|Relationship to me:||First Cousin Twice Removed||Gen -2|
|Born:||c.1862, in the parish of Hanover Square, London (see 1901 census)|
|Died:||30th Oct 1915 (see note 1 below).|
|Father:||Edwin||1829 - c1883|
|Mother:||Sophia B Armstrong (see also reference to Armstrong family in obituary below)||b. c1836 - 1899|
|Siblings:||(elder) Sophia I.G. (born in London)||b. c1858|
|Charlotte E. (born in Dedham, Essex)||b. c1860 (was 11 in 1871 census)|
|(younger) Violet Ida (born in London) m. Hunter||b. c1869 (was 2 in 1871 census)|
|Married:||Sarah Walbey m. c1903 - see Note 2 below.|
|Children:||Doris (see note 2 below)||b. c1904|
Outline his Life:
The 1871 census shows Edwin H.A. (9) living with his parents and two sisters Charlotte E. (11) and Violet I. (2) at Cravenn St, St Martin in the Fields in the City of Westminster. The 1881 census shows the family living at 35 Denbeigh Place, St George Hanover Square, London. At this time Edwin was 19 and was recorded as an "Articled Clerk to Solicitor, London". I can find no sign of him in the 1891 census, however the 1901 census shows him as as unmarried and staying with (living with?) his sister, Violet Hunter, at 57 Lauderdale Mansions, Paddington. He must have married shortly afterwards - see note 2 below.

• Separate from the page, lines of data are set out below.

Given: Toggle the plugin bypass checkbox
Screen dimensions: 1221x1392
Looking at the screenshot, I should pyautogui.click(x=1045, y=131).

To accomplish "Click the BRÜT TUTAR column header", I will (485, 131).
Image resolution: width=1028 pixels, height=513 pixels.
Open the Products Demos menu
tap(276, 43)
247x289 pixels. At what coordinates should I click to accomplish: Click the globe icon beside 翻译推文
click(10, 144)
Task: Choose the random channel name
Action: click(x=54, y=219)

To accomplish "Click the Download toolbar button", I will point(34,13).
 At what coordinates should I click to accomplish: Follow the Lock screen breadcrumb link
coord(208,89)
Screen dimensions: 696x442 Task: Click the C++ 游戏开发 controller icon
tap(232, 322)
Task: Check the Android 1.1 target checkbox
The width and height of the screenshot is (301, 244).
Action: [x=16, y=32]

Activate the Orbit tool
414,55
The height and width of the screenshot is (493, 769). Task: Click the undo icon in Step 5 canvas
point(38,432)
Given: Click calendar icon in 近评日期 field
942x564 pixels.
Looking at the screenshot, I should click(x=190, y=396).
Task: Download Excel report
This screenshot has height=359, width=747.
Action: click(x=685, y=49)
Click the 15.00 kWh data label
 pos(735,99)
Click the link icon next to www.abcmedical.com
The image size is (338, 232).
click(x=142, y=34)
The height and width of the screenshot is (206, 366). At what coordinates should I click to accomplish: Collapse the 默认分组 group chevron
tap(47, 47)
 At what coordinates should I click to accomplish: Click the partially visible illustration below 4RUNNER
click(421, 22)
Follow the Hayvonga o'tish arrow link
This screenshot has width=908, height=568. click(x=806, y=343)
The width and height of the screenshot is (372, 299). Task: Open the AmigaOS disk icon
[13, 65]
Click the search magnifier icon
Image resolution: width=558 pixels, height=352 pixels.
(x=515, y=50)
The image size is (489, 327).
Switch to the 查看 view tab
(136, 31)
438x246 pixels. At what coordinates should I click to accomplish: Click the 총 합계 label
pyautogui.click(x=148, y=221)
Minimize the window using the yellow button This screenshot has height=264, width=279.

Note 1: In November 2005, Diane Howard (a descendant of Edwin's sister Violet Ida) wrote to say:
"Re E.H.A. Newman: I found in the records of Old Westminster: - “EHA Newman. b. 21 Jan 1862, Solicitor, firm Newman and Wilson, Gracechurch St London which is in the City near Threadneedle St. Killed on the railway in a fog in Edmonton Middlesex, while acting as a special constable Oct 29 1915.” Maybe he took on this roll due to the war.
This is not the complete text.